Would you repeat, exactly as given, the line with "The width and height of the screenshot is (2560, 1345)." and every line after it to the end of the entries?

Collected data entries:

====================

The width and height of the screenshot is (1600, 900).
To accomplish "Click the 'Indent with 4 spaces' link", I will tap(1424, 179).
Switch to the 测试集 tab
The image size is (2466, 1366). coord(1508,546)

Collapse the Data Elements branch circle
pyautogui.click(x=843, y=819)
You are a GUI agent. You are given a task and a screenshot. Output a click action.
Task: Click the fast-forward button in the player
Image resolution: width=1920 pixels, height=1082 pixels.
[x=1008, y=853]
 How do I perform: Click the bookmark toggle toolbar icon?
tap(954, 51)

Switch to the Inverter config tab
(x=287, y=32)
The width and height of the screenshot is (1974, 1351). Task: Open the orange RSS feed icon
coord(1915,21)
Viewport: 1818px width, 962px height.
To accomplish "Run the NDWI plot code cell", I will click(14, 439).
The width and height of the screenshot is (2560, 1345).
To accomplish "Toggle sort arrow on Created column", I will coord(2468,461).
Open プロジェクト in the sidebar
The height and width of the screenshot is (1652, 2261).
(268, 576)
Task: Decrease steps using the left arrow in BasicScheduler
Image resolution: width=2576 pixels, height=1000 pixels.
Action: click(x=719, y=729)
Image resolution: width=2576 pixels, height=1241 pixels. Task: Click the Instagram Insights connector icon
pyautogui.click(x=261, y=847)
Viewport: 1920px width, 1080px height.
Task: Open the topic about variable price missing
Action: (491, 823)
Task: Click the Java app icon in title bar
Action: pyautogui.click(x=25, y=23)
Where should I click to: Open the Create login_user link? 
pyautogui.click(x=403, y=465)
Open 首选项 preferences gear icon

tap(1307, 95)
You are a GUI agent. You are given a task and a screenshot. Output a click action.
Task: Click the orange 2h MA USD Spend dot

====================

TASK SOLUTION:
The width and height of the screenshot is (2560, 1345).
To accomplish "Toggle sort arrow on Created column", I will coord(2468,461).
Open プロジェクト in the sidebar
The height and width of the screenshot is (1652, 2261).
(268, 576)
Task: Decrease steps using the left arrow in BasicScheduler
Image resolution: width=2576 pixels, height=1000 pixels.
Action: click(x=719, y=729)
Image resolution: width=2576 pixels, height=1241 pixels. Task: Click the Instagram Insights connector icon
pyautogui.click(x=261, y=847)
Viewport: 1920px width, 1080px height.
Task: Open the topic about variable price missing
Action: (491, 823)
Task: Click the Java app icon in title bar
Action: pyautogui.click(x=25, y=23)
Where should I click to: Open the Create login_user link? 
pyautogui.click(x=403, y=465)
Open 首选项 preferences gear icon

tap(1307, 95)
You are a GUI agent. You are given a task and a screenshot. Output a click action.
Task: Click the orange 2h MA USD Spend dot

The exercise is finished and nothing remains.